Task details :: Reproduce exactly the lines from the one that holds "Screen dimensions: 1146x779" through the last line of the entries, both ends included, but not the pictures.

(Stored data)
"""

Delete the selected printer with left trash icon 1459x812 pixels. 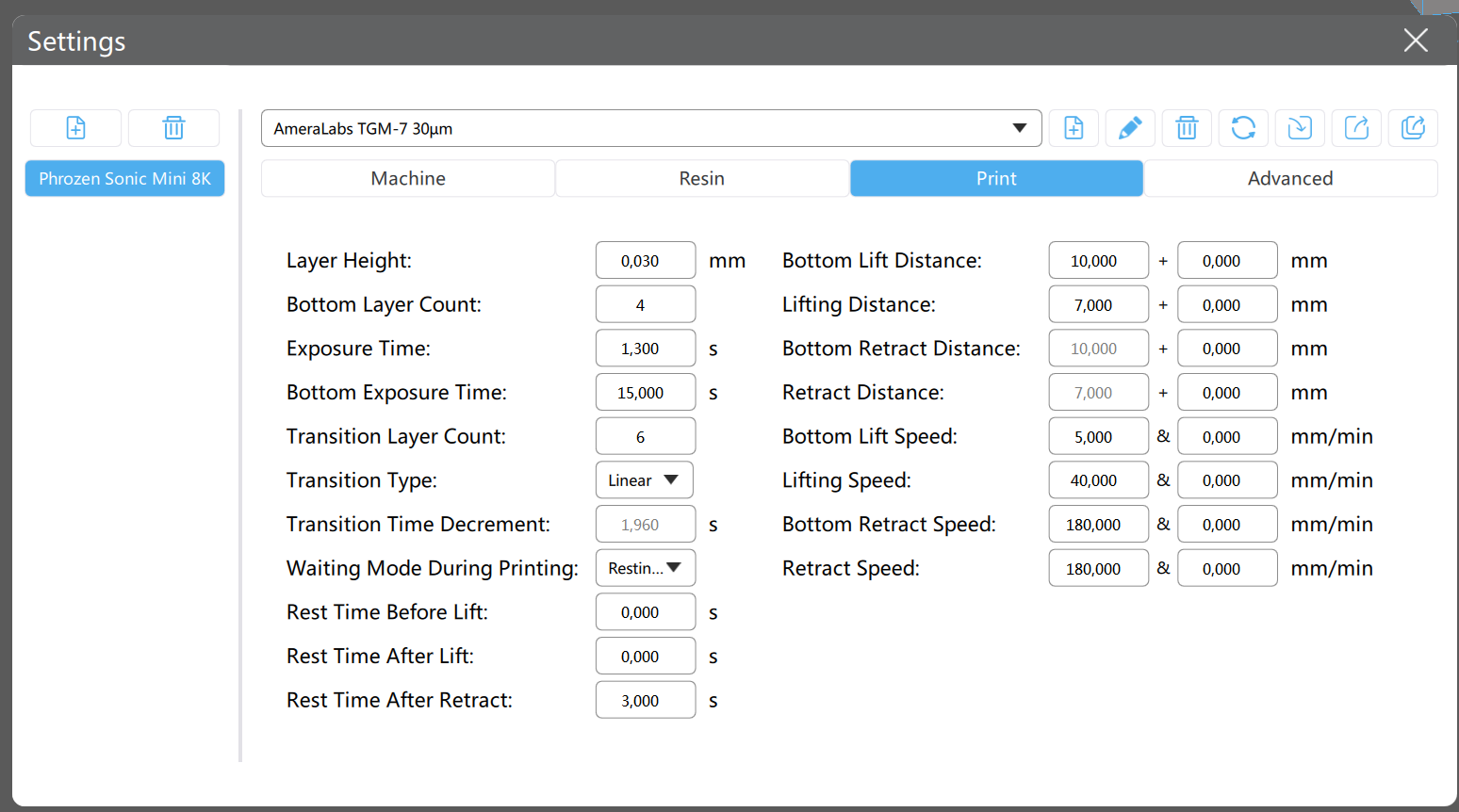pyautogui.click(x=173, y=128)
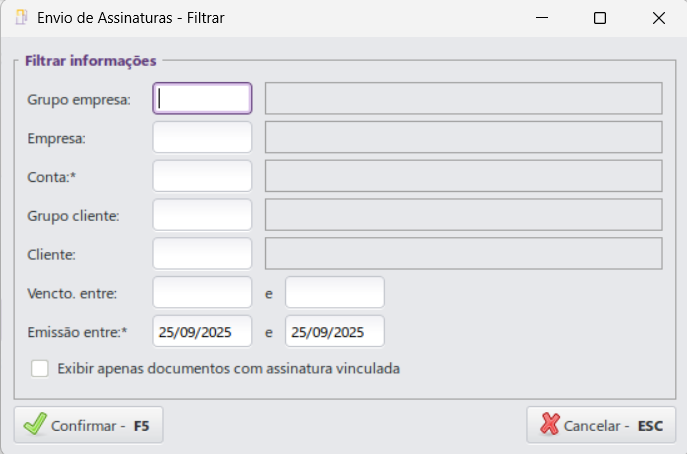Click the Vencto. entre end date field
Screen dimensions: 687x454
point(334,292)
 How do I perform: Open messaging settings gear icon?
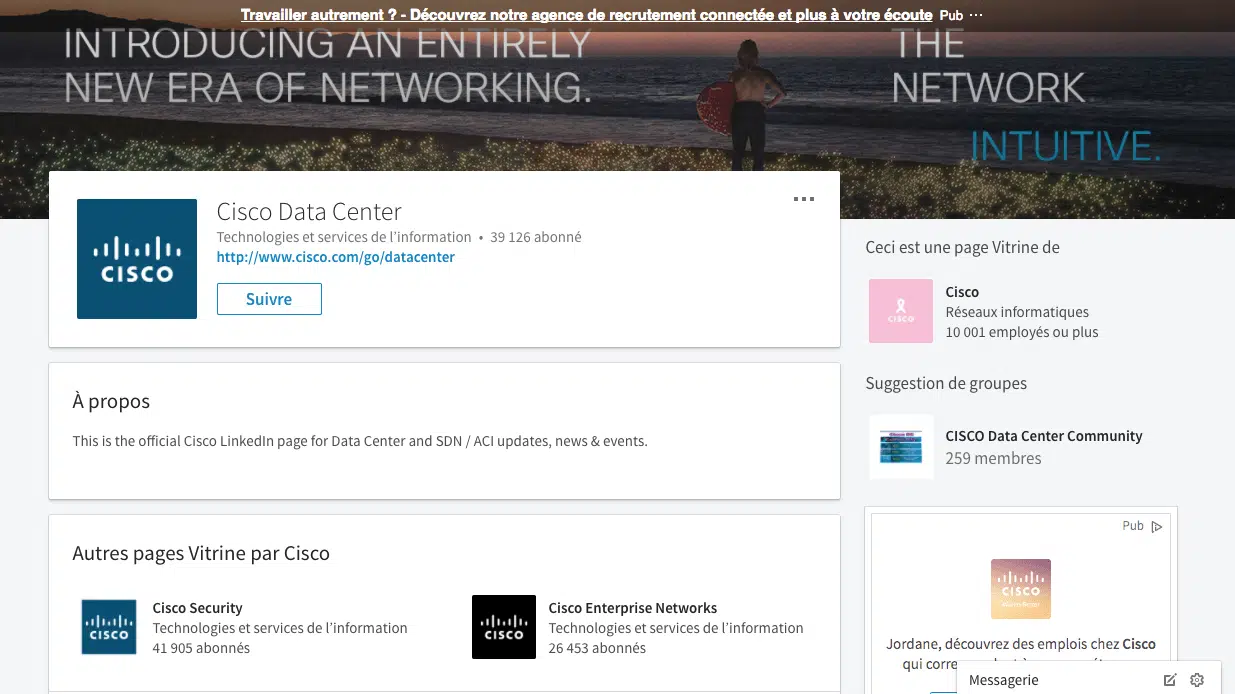(1197, 680)
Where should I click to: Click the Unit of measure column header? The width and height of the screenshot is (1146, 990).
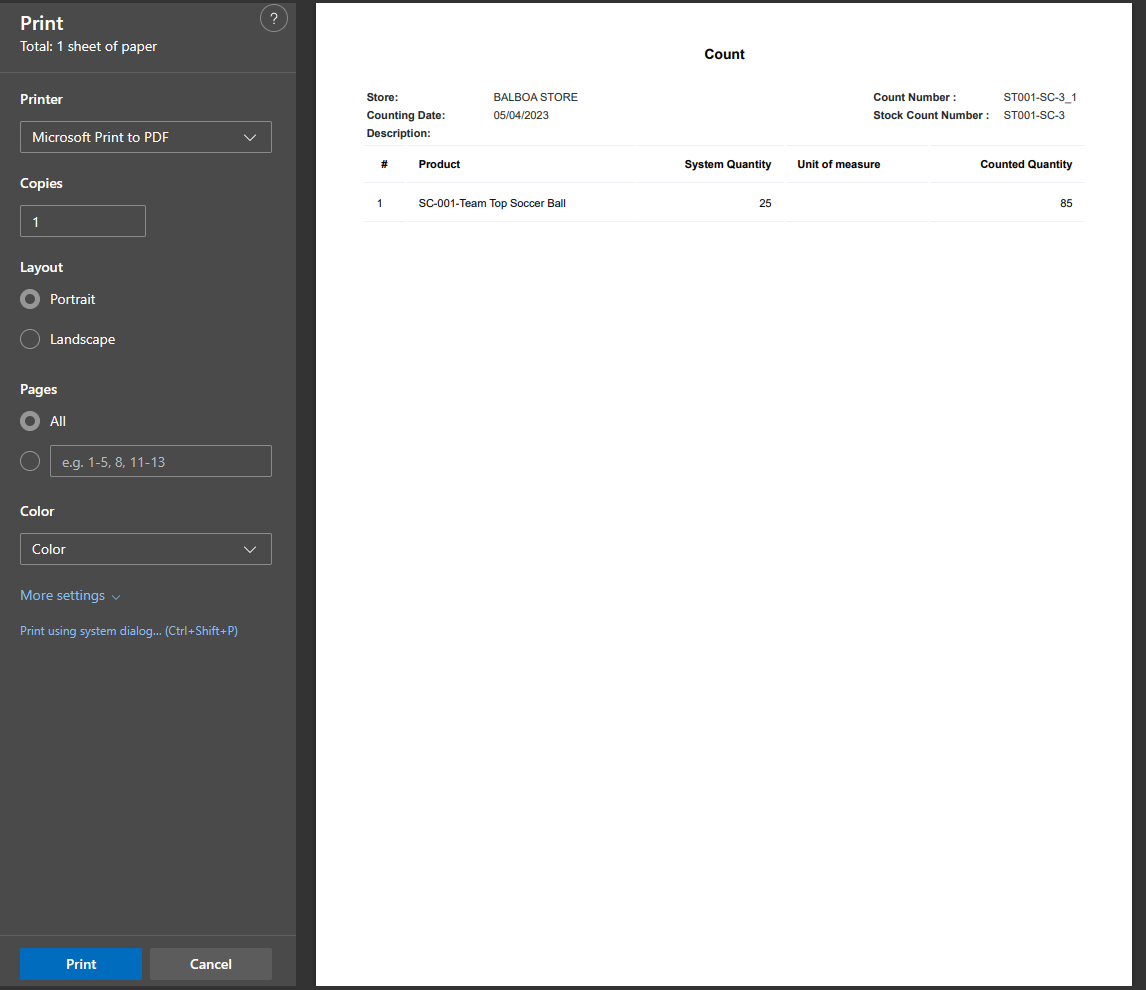[838, 164]
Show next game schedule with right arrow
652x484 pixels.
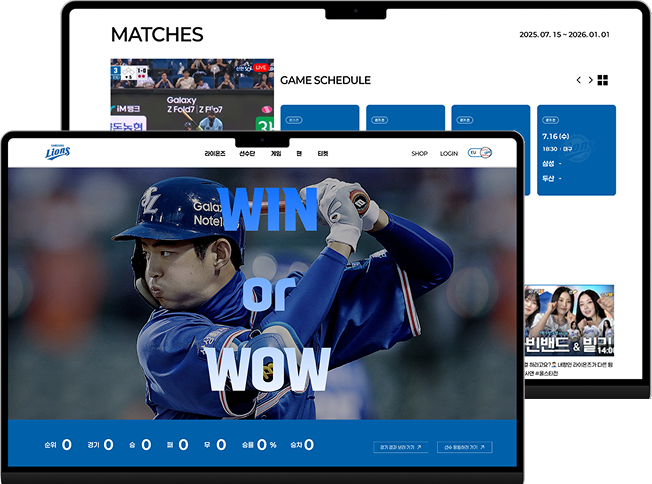pyautogui.click(x=590, y=80)
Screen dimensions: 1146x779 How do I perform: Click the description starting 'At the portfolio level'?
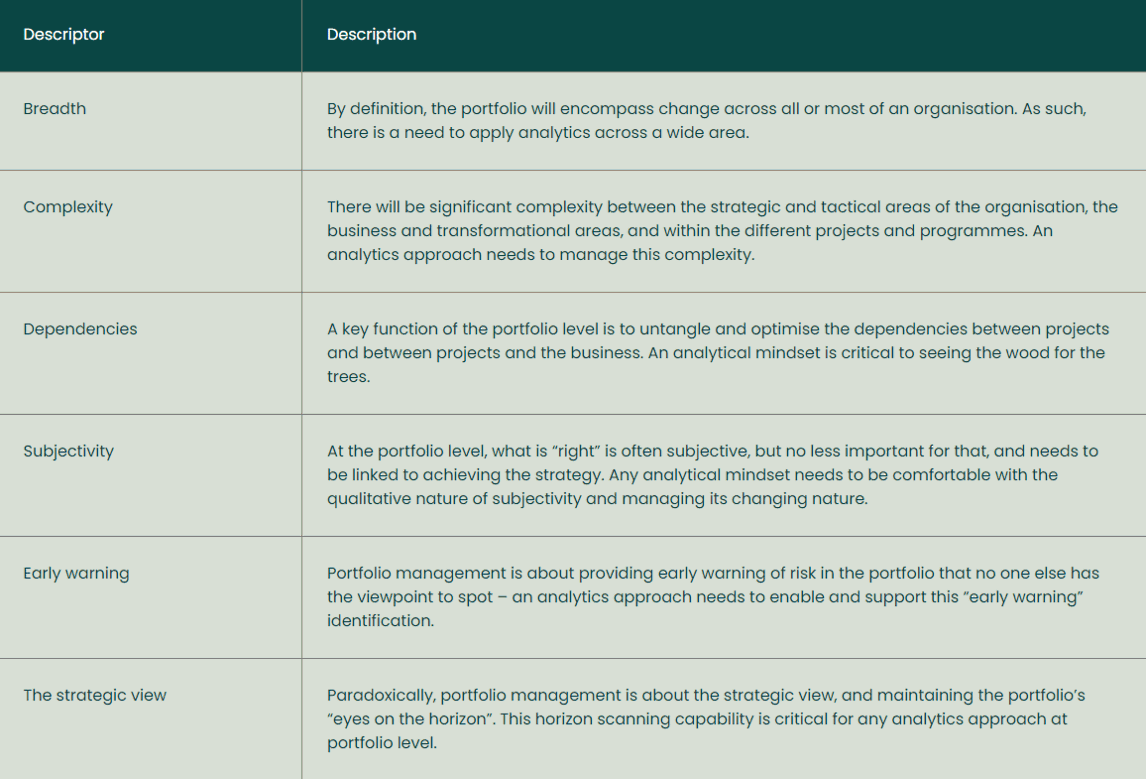click(712, 474)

"""

Exercise response ::
Screen dimensions: 1146x779 How do I perform: Click the description starting 'At the portfolio level'?
click(712, 474)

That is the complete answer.